2. Know the Likely Income Yield
When buying or developing a multifamily property, it provides the benefits of economies of scale. There’s diversification across many units, most of which are rented out. Maintenance can be organized for the whole property and not on a per unit basis. A maintenance crew can attend to multiple issues in a variety of apartments on a single visit which is very efficient.

It’s important that all these kinds of things are considered while deciding between apartment properties to purchase or develop. The gross yield from the rent roll of the building must be calculated. However, a sensible vacancy rate must also be applied as no property is rented 100% of the time constantly.

If you’re buying into a property with renters already present, they may have below market rents that cannot be raised for a period of time. If there’s long overdue maintenance required throughout the property including renovations and improvements needed inside each apartment which can only be completed when each one is vacated, then this will drag the process out and add to costs. Such costs must all be considered because they reduce the net operating income (gross yield minus expenses). The biggest mistakes most real estate investors make is either forgetting some of the likely costs or badly underestimating them.

3. Don’t Rely on Government Loans
If your plan is to secure government-backed lending to get your real estate dreams off the ground, you may require either a lot of patience or to try a different tact. While yes, these types of loans do exist and can be used to invest in real estate, they are slower to arrange and get the funding through than other loans that are available. While you’re waiting, the property you’ve found for purchase may go under contract with another buyer because their funding was in place sooner.

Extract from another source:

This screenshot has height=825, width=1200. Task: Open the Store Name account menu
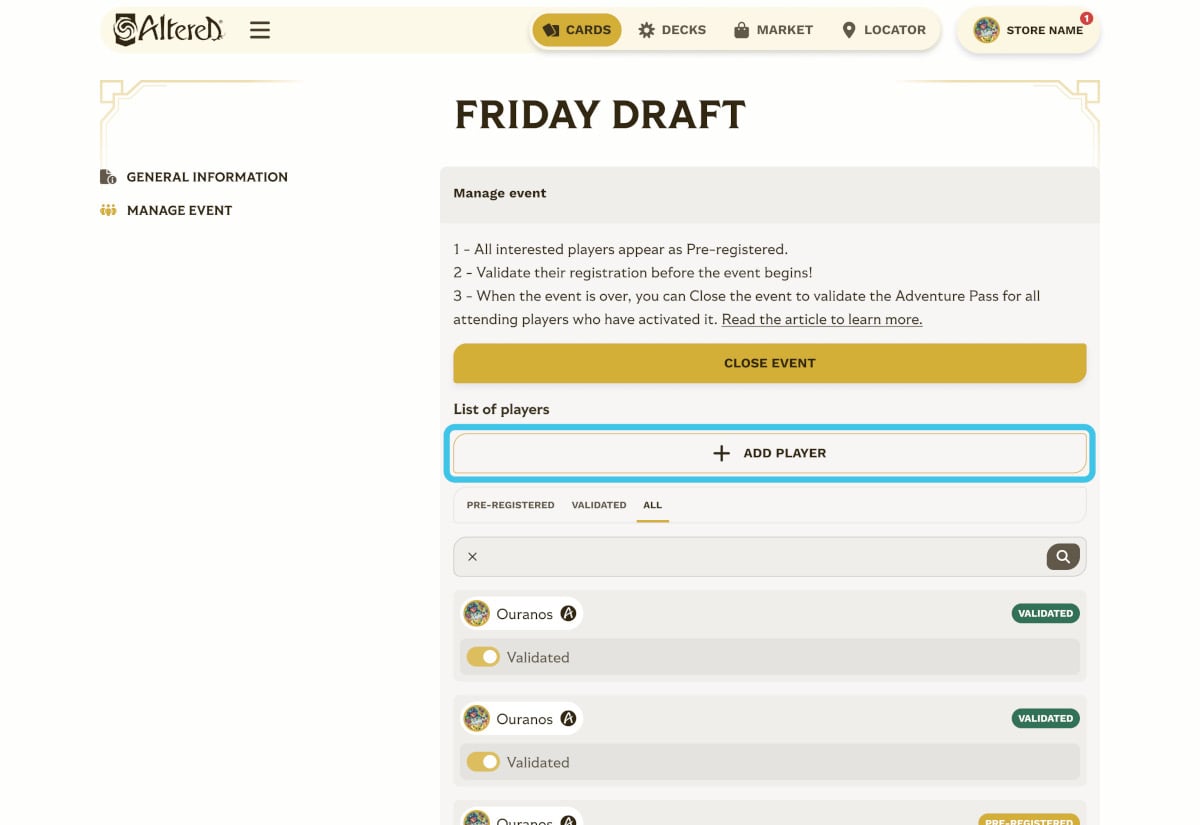coord(1044,30)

There’s far more paperwork needed to complete to even apply for these types of loans which require extra approvals. The forms go into minute detail in places which can get tedious and send investors chasing their own tails. All documentation is required to be less than 90 days old – other than the appraisal -- and should it age out, then need documentation will be required.

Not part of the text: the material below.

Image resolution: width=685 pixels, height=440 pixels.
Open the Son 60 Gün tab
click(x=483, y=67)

It can easily require six months to get funding through. This is a long time to have a property that you’re looking to buy and hope you can get the loan approved before someone else makes a decent offer on it. Motivated investors don’t find waiting half a year as acceptable. There are also significant loan amount limitations on these types of loans too.

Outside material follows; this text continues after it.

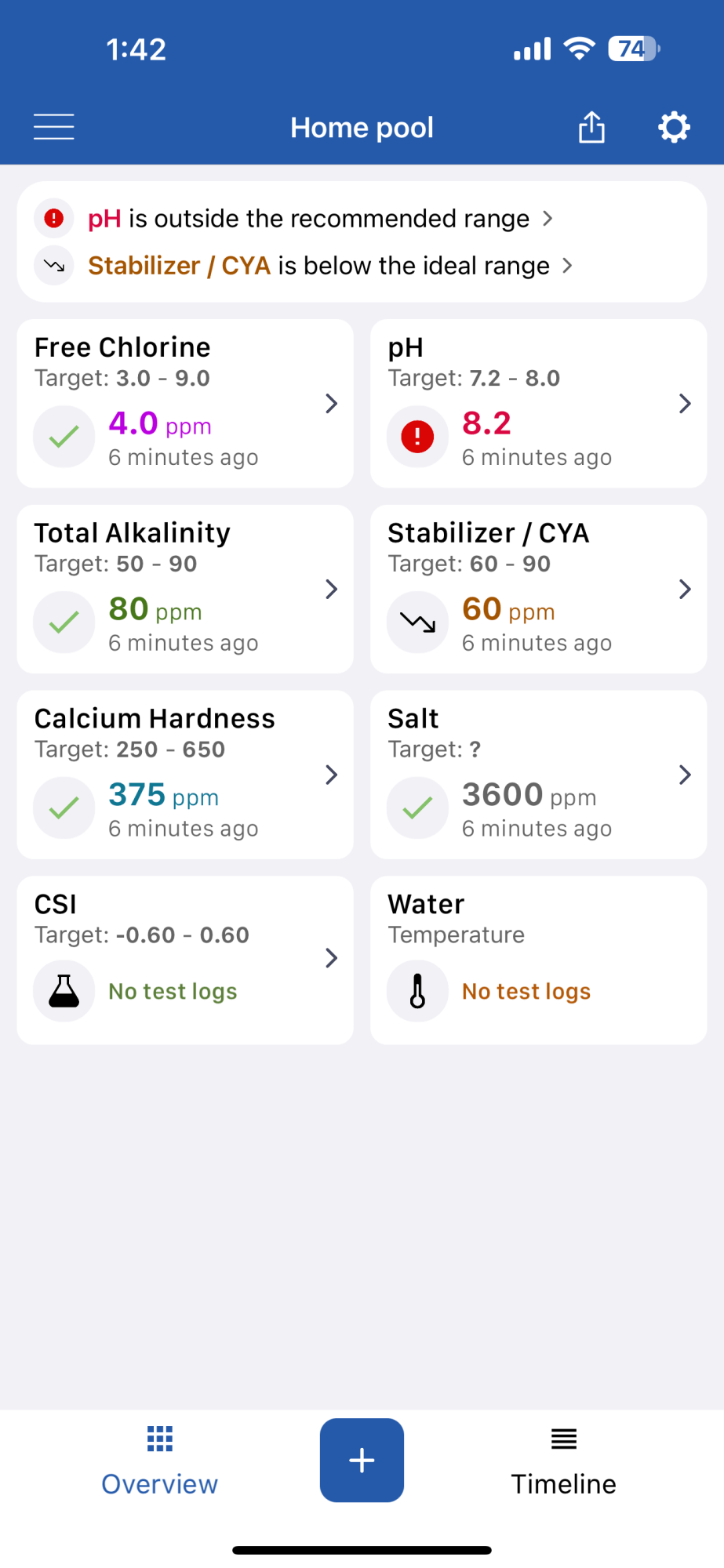Select the Overview tab label
Screen dimensions: 724x1568
point(160,1484)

4. Rehab and Flip? Use Short-term Lending
When you’re planning on purchasing an apartment building to rehab it and then flip it just a few months later, take out a short-term loan instead of one on a longer duration.

A hard money loan, or one that’s over a shorter term, provides finance for short rehab projects as interest only because they are secured against the residual property value. With a short-term loan, by only paying the interest and origination fees, not repayment principal, available cash can go into the refurb process and not be used to repay the lender.

Using a broker to source an interest-only loan for a ‘rehab and flip’ project is probably the best idea. It’s far too specialized of a deal to go through a regular bank.

5. Get a Better Sense of Why Apartment Complexes Work Well
Walking around a development, talking to the renters, and getting a better sense of the place is a good idea. You don’t have to own the property yet. Just by talking with people about their impressions of the place, how it’s run and whether they have any problems with their rental provides useful insights into owning and operating a multifamily investment.

Keeping the tenants happy is just as important as lower maintenance costs. By doing more to make their home and surrounding area a pleasant one to live in, it’s appreciated by the tenants, many of whom have lived there for years or decades already.

Investing and operating an apartment complex is different than owning a prime office building in a downtown location. There are different requirements, expectations and challenges to overcome. While flipping a piece of real estate is possible, most investors buy in to own a complex for many years.